• DOCUMENT SECTION
[START]

Leave this blog right now, and go watch Children of Men. You will become a better human being. You could do worse than The Queen, though. Especially considering they totally gave Best Picture to The Departed as a way of thanking Scorsese for not making more Gangs of New York-style schlock.

Next week, I’m finally going to watch Brokeback Mountain. Rather than have the balls to give this movie its props, the Academy elected to show off how it wasn’t racist anymore! D’aww!

Other thoughts

  • I’ve handled pet grieving pretty well, all things considered. His name was Ernesto Superfly Czernobog Hellcat Daisycupcakes Turds, and he was about fifteen years old. He hated people food, would drink water out of my cups, and loved to explore this big, crazy world. The time I got to spend with him was pretty rad. I’m not going to be in a place where I can handle having a different cat in his place for a while, but I will get there some day.
  • Elton John as a person is alright. I like the idea of Elton John. The music though? Not really doing anything for me.
  • This week LP Archive recommendation is a special one, the first I ever read. Animal Crossing seemed a thing I’d never understand or care about, then I read Chewbot’s dark take on the game and became a believer.

[END]

• DATA

[START]

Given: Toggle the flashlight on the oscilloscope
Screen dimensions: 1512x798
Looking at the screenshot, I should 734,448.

[END]
[START]

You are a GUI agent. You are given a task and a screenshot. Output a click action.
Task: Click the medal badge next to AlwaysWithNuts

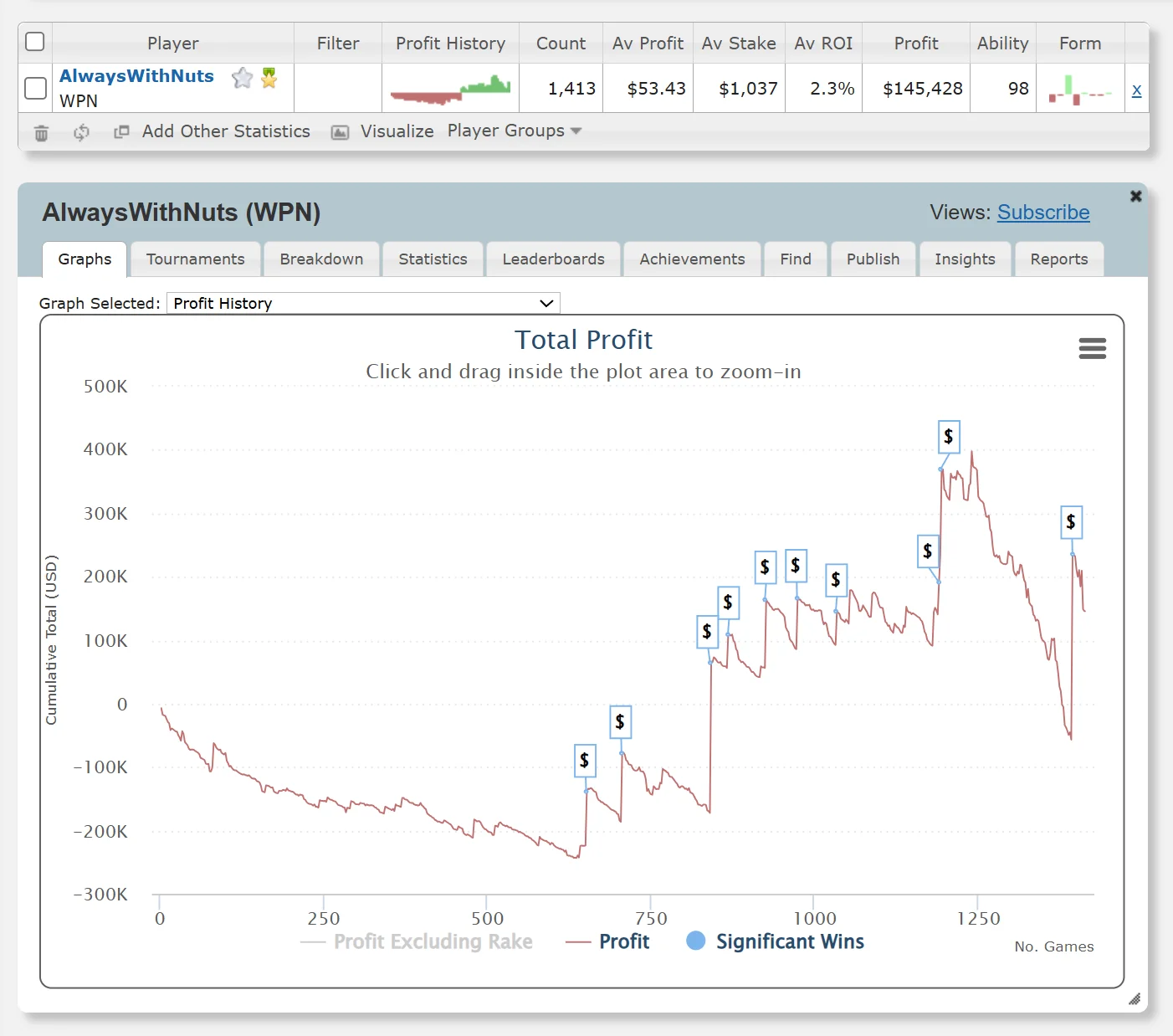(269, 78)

[END]
[START]

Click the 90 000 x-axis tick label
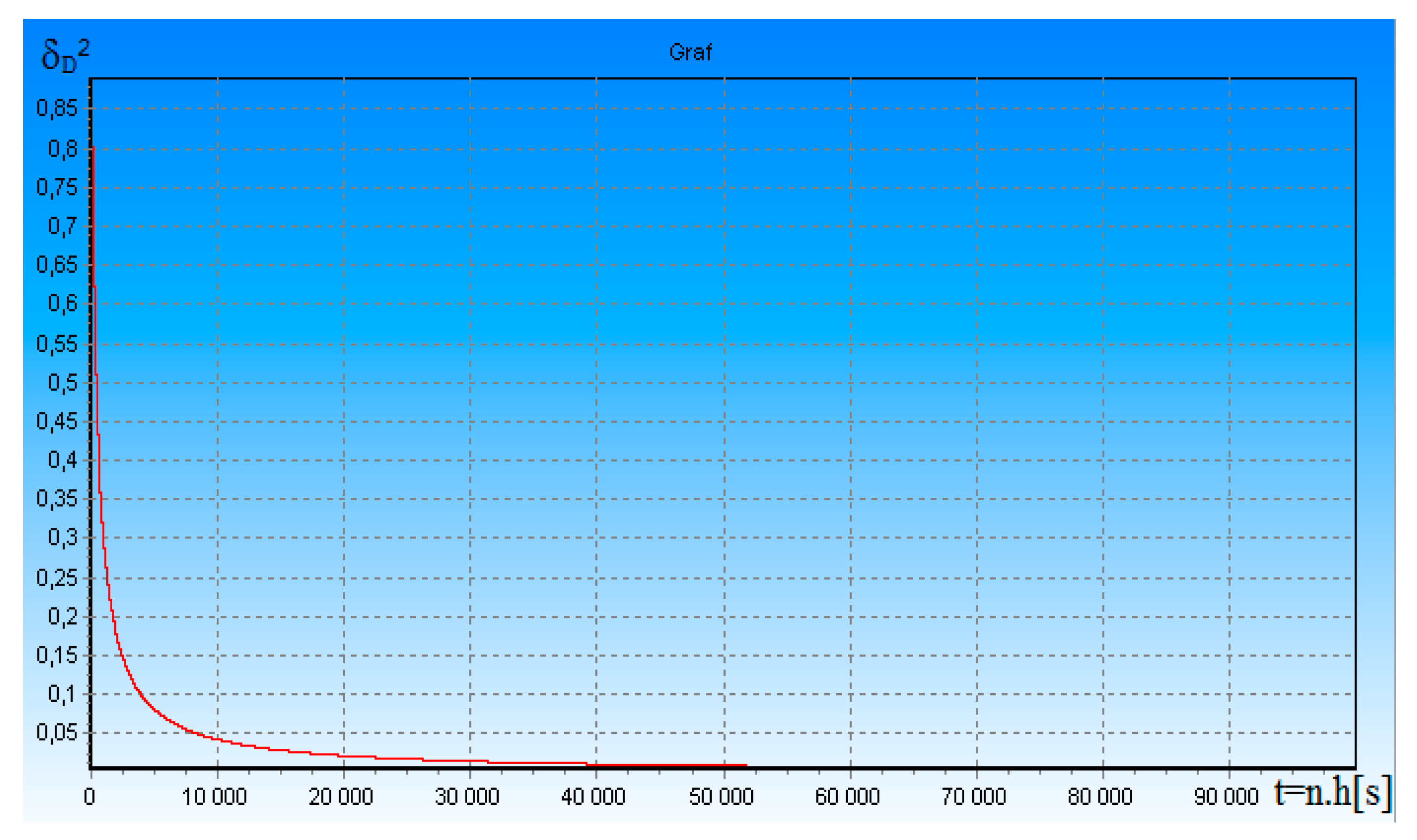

[END]

• EXERCISE DIRECTIONS
In the blog post about movies and a lost pet, what reason does the writer give for Best Picture going to The Departed? Answer in one to three sentences.

• RESULT OF THIS TASK
The writer says Best Picture went to The Departed as a way of thanking Scorsese for not making more films like Gangs of New York, which the writer calls schlock.